**DESCRIPTION OF THE TASK**
Continue the abstract about Olive Schreiner's subversion of Victorian gender models, picking up after its final sentence.

**SOURCE DOCUMENT**
══════════════════════════════
This study investigates a thus far neglected aspect of Olive Schreiner’s feminism, namely her subversion of Victorian gender models in her early novels, Undine and The Story of an African Farm. In order to determine what is being subverted a brief outline is first provided of the nature of traditional male and female Victorian gender characteristics; thereafter, the key arguments of Gender Theory are provided, the cornerstone of which is that gender is a social construct and not determined by biology.
Analysis of Undine focusses on Schreiner’s eponymous heroine’s subversion of female gender roles, finding that Undine’s subversion is incomplete, due to her repeated lapses into conventional behaviour, seen mainly in her need to fulfil a role of service. In addition, details in Undine are linked to biographical aspects of Schreiner’s own life as many critics have made a link between Schreiner’s fiction and instances in her life.
══════════════════════════════
**SUPPLIED ENTRIES**
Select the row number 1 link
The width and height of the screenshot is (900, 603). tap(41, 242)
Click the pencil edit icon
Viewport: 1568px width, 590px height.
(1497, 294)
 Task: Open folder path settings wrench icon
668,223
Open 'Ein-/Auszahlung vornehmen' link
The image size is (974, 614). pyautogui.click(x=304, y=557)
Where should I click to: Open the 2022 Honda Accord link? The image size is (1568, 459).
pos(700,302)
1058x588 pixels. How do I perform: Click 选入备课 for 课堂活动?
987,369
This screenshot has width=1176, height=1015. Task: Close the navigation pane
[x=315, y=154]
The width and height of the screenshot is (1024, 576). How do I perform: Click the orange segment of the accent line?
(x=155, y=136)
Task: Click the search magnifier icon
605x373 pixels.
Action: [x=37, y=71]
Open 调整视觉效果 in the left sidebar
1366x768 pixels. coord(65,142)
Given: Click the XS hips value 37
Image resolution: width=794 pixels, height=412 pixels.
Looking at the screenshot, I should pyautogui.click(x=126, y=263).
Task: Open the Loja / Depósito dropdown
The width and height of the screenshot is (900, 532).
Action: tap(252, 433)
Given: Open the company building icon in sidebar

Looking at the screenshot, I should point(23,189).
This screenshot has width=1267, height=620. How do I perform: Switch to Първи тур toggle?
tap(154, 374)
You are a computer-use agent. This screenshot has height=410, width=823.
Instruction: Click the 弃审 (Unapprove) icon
══════════════════════════════
**RESPONSE**
In The Story of an African Farm attention is given to both female and male gender subversion. Female gender subversion is analysed in the character Lyndall who deviates from accepted female characteristics of women as meek and docile, while discussion also focusses on her more conventional cousin, Em, who by acting as her foil, highlights Lyndall’s subversiveness. Although in comparison to Undine, Lyndall shows great progress in her ability to free herself from traditional roles for women, she remains held back by her inability to break free from the idea that service to something was an inherent part of women’s natures. Finally, Schreiner’s most radical work regarding gender is found in connection with her male characters, Gregory Rose and Waldo. While Schreiner shows the constructed nature of male gender models in her characterisation of Gregory who identifies more with the female gender, Waldo avoids gender categories completely, aligning himself with neither femininity nor masculinity, by finding an “escape” from these artificial social constructs in the natural world.